## The task
Every line with the word "agent" in it should be extracted from the data that follows.

## Supplied records
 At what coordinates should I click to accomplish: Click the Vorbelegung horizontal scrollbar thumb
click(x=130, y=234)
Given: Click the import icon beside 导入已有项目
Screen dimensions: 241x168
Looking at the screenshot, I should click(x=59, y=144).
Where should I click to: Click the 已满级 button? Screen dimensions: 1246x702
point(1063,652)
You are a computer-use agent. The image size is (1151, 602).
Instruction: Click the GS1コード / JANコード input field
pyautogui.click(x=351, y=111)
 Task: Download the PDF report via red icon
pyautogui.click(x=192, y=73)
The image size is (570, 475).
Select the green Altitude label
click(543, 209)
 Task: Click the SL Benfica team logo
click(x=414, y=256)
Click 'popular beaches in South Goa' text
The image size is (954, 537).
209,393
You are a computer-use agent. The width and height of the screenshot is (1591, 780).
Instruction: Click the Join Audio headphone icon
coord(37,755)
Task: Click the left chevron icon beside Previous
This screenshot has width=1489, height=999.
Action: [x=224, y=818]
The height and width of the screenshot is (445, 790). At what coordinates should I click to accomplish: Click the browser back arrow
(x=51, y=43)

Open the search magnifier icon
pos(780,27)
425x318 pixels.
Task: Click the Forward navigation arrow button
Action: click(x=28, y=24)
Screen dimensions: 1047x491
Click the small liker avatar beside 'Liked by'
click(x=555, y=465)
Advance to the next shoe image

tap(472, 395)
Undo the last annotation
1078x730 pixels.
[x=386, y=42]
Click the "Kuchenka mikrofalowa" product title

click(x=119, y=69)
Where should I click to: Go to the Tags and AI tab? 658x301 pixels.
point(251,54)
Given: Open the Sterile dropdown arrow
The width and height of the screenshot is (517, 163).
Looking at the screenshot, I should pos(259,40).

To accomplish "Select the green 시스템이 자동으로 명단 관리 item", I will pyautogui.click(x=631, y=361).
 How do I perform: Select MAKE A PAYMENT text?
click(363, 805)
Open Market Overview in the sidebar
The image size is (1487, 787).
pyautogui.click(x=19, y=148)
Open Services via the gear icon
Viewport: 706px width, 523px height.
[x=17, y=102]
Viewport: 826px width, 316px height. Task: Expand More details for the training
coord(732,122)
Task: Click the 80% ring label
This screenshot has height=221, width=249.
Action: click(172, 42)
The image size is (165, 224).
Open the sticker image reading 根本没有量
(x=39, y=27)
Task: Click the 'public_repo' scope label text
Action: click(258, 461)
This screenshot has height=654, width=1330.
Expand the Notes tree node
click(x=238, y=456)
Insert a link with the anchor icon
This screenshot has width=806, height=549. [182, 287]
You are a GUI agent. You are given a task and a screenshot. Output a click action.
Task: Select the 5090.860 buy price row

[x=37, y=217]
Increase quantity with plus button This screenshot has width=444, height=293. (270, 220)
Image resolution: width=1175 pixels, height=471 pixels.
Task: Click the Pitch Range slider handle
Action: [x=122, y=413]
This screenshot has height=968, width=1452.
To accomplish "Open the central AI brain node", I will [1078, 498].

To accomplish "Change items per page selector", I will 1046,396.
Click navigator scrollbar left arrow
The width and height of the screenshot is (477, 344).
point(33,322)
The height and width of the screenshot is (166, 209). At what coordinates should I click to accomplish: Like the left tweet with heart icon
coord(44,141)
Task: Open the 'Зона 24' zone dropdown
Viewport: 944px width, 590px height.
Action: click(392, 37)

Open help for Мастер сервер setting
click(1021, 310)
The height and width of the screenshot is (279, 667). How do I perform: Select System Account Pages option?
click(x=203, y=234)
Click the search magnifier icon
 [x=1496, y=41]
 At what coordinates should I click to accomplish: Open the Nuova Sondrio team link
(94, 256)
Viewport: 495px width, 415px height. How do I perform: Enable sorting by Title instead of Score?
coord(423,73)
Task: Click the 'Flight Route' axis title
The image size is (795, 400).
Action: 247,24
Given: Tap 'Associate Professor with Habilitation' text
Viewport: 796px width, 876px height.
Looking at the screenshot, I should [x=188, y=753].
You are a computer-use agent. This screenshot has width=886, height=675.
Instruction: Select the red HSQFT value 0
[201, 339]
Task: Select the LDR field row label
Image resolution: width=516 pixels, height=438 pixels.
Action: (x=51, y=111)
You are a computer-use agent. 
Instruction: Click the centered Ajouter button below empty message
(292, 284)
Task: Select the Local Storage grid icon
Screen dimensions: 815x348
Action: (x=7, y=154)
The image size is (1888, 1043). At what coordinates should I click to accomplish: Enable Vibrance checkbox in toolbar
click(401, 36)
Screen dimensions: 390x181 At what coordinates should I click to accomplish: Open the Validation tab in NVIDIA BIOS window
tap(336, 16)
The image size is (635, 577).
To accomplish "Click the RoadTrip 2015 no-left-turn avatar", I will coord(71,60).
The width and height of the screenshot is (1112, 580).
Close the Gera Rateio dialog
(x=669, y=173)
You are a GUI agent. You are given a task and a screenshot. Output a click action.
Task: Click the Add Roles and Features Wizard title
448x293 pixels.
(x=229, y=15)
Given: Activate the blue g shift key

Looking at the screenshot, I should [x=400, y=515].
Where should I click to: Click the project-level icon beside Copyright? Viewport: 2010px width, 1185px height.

## Output below
You are a computer-use agent. The image size is (1151, 602).
You are a computer-use agent. The width and height of the screenshot is (1591, 780).
You are a GUI agent. You are given a task and a screenshot. Output a click action.
You are a computer-use agent. This screenshot has width=886, height=675.
You are a computer-use agent. 
You are a GUI agent. You are given a task and a screenshot. Output a click action.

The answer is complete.